The Pashtuns known as ethnic Afghans and Pathans, are an Iranian ethnic group who live in Pakistan and Afghanistan in South-Central Asia. They speak the Pashto language and adhere to Pashtunwali, a traditional set of ethics guiding individual and communal conduct; the ethnogenesis of the Pashtun ethnic group is unclear but historians have come across references to various ancient peoples called Pakthas between the 2nd and the 1st millennium BC, who may be their early ancestors. Their history is spread amongst the present-day countries of Afghanistan and Pakistan, centred on their traditional seat of power in that region. Globally, the Pashtuns are estimated to number around 50 million, but an accurate count remains elusive due to the lack of an official census in Afghanistan since 1979; the majority of the Pashtuns live in the region regarded as Pashtunistan, split between the two countries since the Durand Line border was formed after the Second Anglo-Afghan War. There are significant Pashtun diaspora communities in the provinces of Sindh and Punjab in Pakistan, in particular in the cities of Karachi and Lahore.

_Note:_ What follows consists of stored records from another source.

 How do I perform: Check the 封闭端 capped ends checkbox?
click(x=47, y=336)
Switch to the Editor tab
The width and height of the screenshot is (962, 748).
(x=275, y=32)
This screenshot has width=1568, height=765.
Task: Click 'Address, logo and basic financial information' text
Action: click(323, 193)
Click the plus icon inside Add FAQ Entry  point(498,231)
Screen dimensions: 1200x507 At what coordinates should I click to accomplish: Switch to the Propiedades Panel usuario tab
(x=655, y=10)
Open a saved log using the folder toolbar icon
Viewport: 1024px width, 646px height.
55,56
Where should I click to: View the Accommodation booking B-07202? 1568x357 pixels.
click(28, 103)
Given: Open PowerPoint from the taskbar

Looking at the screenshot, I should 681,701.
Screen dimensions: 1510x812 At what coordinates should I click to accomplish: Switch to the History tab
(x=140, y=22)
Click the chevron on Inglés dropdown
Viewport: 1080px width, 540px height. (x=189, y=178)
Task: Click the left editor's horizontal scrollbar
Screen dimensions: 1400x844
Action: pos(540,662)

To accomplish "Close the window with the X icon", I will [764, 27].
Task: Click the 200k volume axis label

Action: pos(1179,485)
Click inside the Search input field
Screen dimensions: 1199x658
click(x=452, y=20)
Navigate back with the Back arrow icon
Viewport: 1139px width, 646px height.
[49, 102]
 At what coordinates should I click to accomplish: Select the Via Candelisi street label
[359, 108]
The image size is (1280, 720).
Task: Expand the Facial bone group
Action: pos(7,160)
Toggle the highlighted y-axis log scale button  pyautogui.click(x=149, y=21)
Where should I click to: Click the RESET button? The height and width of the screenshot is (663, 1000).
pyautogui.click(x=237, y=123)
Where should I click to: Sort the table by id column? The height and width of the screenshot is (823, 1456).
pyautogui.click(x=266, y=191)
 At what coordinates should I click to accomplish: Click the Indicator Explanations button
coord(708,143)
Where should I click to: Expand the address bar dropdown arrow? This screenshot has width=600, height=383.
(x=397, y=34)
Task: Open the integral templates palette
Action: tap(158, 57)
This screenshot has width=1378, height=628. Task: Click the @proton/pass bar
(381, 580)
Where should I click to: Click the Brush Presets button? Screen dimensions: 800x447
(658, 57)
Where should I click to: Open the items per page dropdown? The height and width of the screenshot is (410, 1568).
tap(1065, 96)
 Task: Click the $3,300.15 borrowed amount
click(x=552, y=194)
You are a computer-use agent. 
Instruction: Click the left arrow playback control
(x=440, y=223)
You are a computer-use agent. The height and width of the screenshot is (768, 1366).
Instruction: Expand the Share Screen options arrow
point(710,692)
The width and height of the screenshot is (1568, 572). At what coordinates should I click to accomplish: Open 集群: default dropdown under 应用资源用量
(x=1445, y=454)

A recent Pashtun diaspora has developed in the Arab states of the Persian Gulf in the United Arab Emirates. The Pashtuns are a significant minority group in Pakistan, where they constitute the second-largest ethnic group or about 15% of the population; as the largest ethnic group in Afghanistan, Pashtuns have been the dominant ethno-linguistic group for over 300 years. During the Delhi Sultanate era, the 15th–16th century Lodi dynasty replaced the preexisting rulers in North India until Babur deposed the Lodi dynasty. Other Pashtuns fought the Safavids and Mughals before obtaining an independent state in the early 18th century, which began with a successful revolution by Mirwais Hotak followed by conquests of Ahmad Shah Durrani; the Barakzai dynasty played a vital role during the Great Game from the 19th century to the 20th century as they were caught between the imperialist designs of the British and Russian empires. The Pashtuns are the world's largest segmentary lineage ethnic group. Estimates of the number of Pashtun tribes and clans range from about 350 to over 400.
There have been many notable Pashtun people throughout history: Ahmad Shah Durrani is regarded as the founder of the modern state of Afghanistan, while Bacha Khan was a Pashtun independence activist against the rule of the British Raj. Some others include Malala Yousafzai, Shah Rukh Khan, Zarine Khan, Imran Khan, Farhad Darya, Abdul Ahad Mohmand, Ahmad Zahir, Zakir Husain, Hamid Karzai, Ashraf Ghani, Mullah Mohammed Omar; the vast majority of the Pashtuns are found in the traditional Pashtun homeland, located in an area south of the Amu Darya in Afghanistan and west of the Indus River in Pakistan, which includes Khyber Pakhtunkhwa and the northern part of Balochistan. Additional Pashtun communities are located in Western and Northern Afghanistan, the Gilgit–Baltistan and Kashmir regions and northwestern Punjab province, Pakistan. There are sizeable Muslim communities in India, which are of Pashtun ancestry. Throughout the Indian subcontinent, they are referred to as Pathans. Smaller Pashtun communities are found in the countries of the Middle East, such as in the Khorasan Province of Iran, the Arabian Peninsula, North America and Australia.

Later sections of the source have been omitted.